Un po’ di storia della World Cup
Dopo che nel 1970 il Brasile vinse per la terza volta la coppa Jules Rimet, aggiudicandosela definitivamente come da regolamento, la FIFA creò un altro trofeo. La coppa Gazzaniga è alta 36,8 cm, il diametro della base è di 13 cm e pesa 6 chili. È in oro massiccio a 18 carati, vuota all’interno. Sotto al basamento sono incisi ciascuno nella lingua della nazione indicata i nomi delle nazionali che dal 1974 hanno vinto il mondiale, ma la coppa non sarà assegnata alla squadra che la vincerà per tre volte, continuerà a “girare” fino a quando tutti i possibili 17 spazi sotto il verranno riempiti, quindi fino ai mondiali del 2038.

 

“Ho creato la forma liberamente. Il trofeo rappresenta due giocatori che alzano le braccia verso l’alto nella gioia della vittoria. Racchiude in sé il dinamismo, la forza e la velocità dell’azione, lo sforzo sportivo e l’emozione, l’esaltazione di trovarsi in cima al mondo. L’atleta è il protagonista assoluto dell’opera e sorregge il mondo nella felicità e nell’entusiasmo della vittoria.

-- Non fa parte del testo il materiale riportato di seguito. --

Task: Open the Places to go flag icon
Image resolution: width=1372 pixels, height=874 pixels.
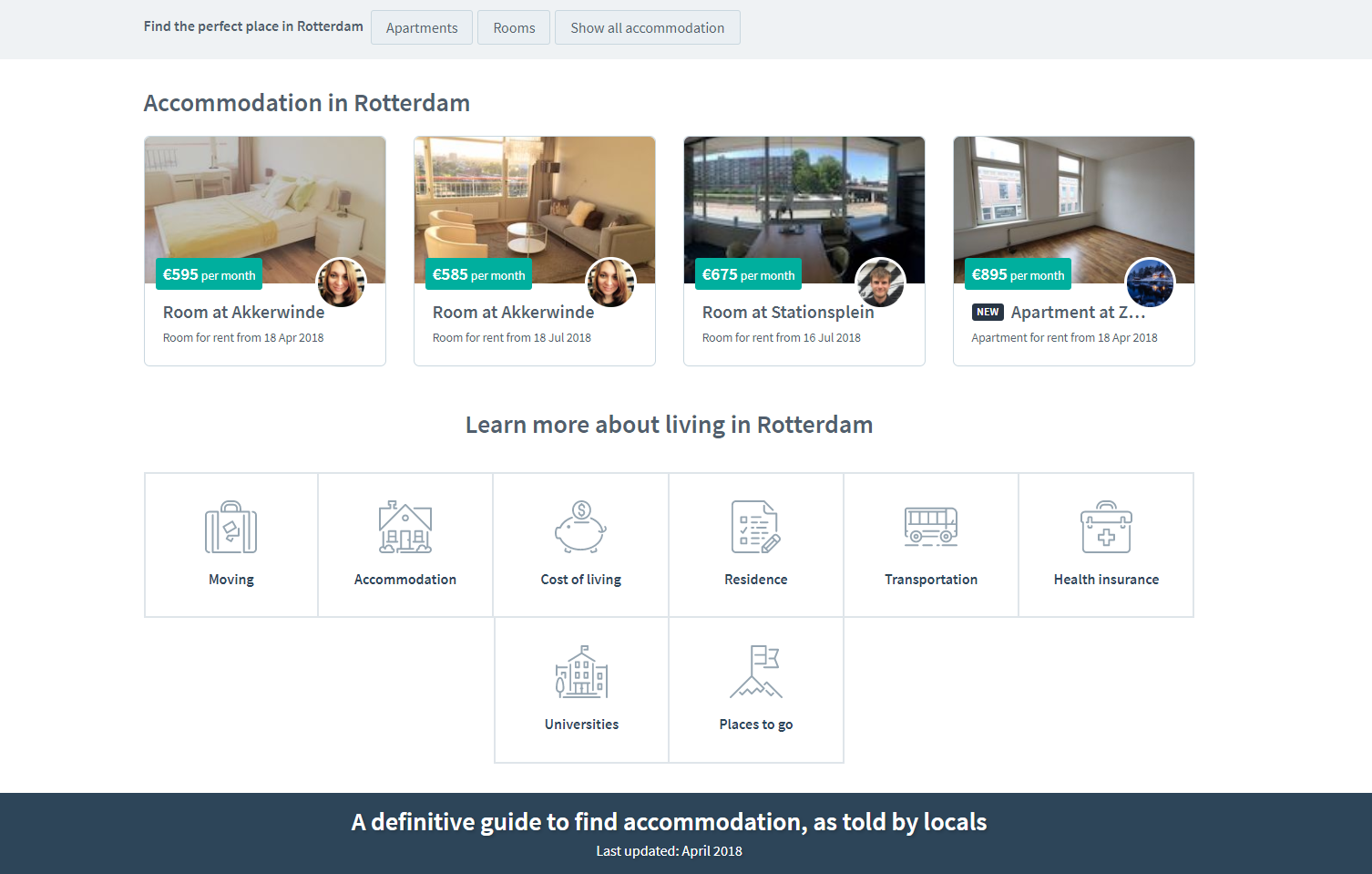Action: tap(755, 673)
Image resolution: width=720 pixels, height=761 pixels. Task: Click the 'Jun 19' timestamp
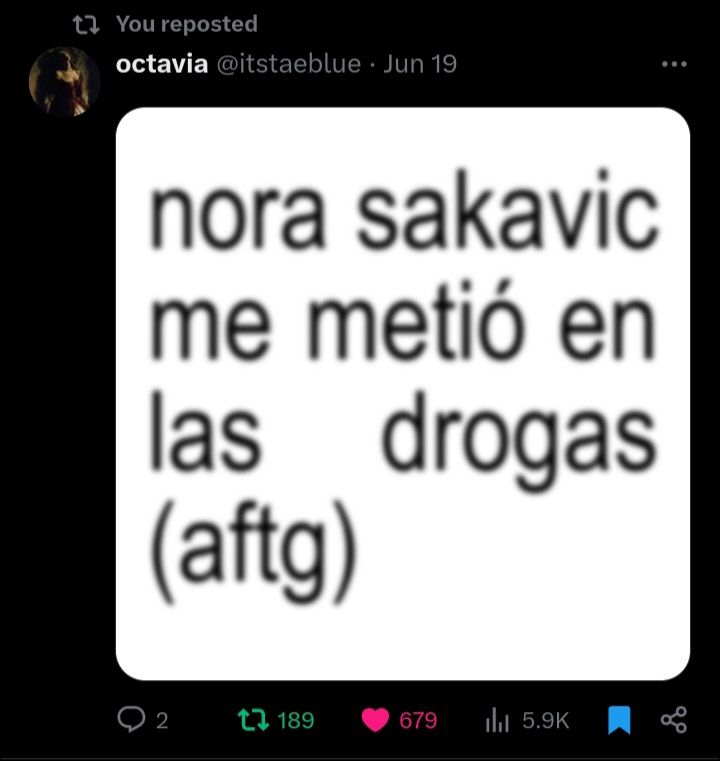(420, 64)
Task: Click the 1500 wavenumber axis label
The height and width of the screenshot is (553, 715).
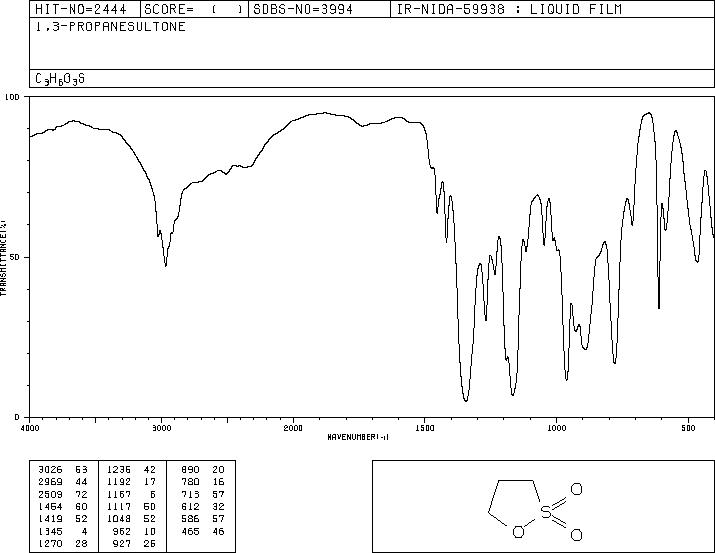Action: (x=425, y=428)
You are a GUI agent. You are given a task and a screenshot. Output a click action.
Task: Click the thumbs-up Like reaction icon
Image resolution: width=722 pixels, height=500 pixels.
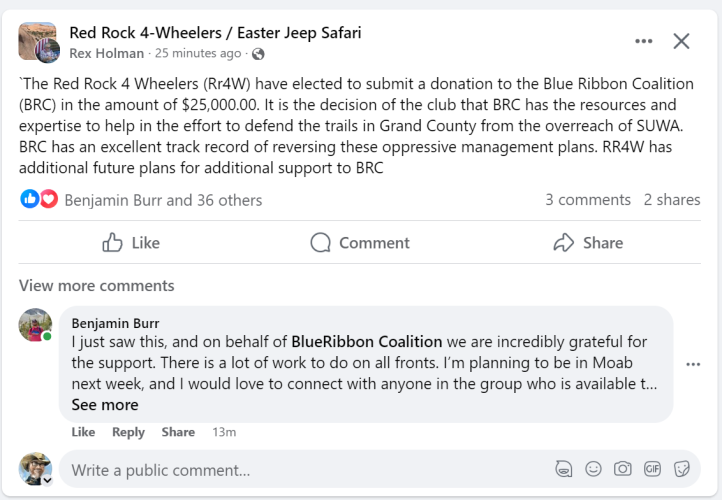click(30, 199)
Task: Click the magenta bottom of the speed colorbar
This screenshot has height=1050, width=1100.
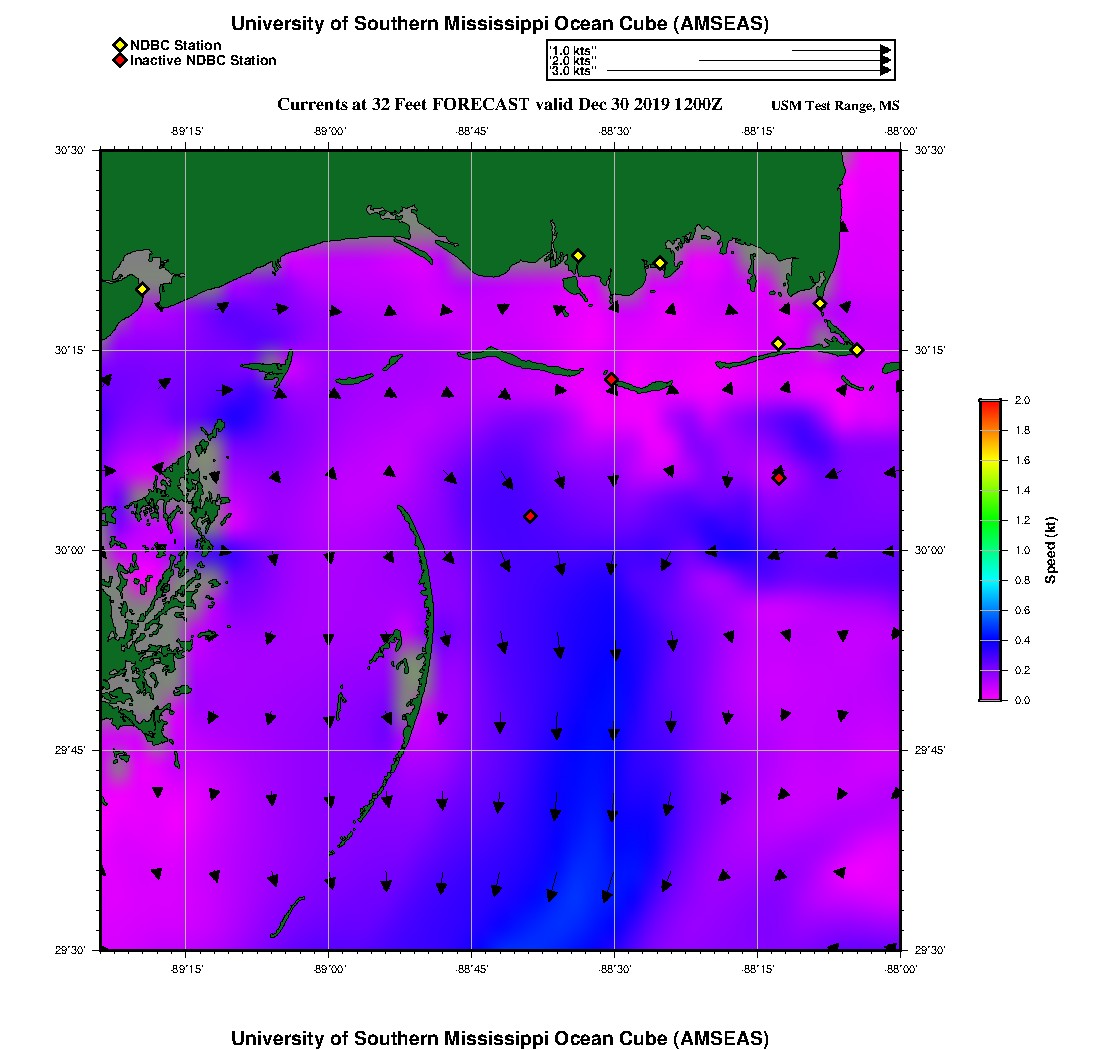Action: 990,696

Chi vince una competizione così dura e prestigiosa assume nel momento della vittoria la dimensione di un gigante e il suo premio, la Coppa, deve esprimere tutto questo” (Gazzaniga)

 

Lui è un visionario, ma non ce lo vuole dire. La sua Coppa del Mondo scade nel 2038, chissà cosa succederà quell’anno alla fine dei Mondiali. “Pazzo” perchè da una forma nota al Mondo intero mi fa venire in mente un pensiero pericoloso, il Male che tenta di conquistare tutto, attraverso lo sport, e la politica.

 

Il trofeo è stato finora assegnato tre volte alla Germania (1974 , 90, ieri) , due all’Argentina (1978, 1986), all’Italia (1982, 2006) e al Brasile (1994, 2002), una volta alla Francia (1998) e alla Spagna (2010).
La Coppa autentica viene presentata durante la cerimonia d’apertura del torneo, poi viene spostata presso la sede organizzativa dell’edizione, luogo di visita per i turisti, che lo possono ammirare all’interno di una cupoletta di vetro anti-proiettile e controllato da videocamere speciali 24h su 24h, in attesa di essere portato allo stadio in cui si giocherà la finale. Tale controllo viene solitamente posto solo sulle reliquie preziose, o sugli oggetti avvolti nel mistero.

 

Ieri, il bacio del gigante Neuer, mastro di chiavi della porta dell’Inferno.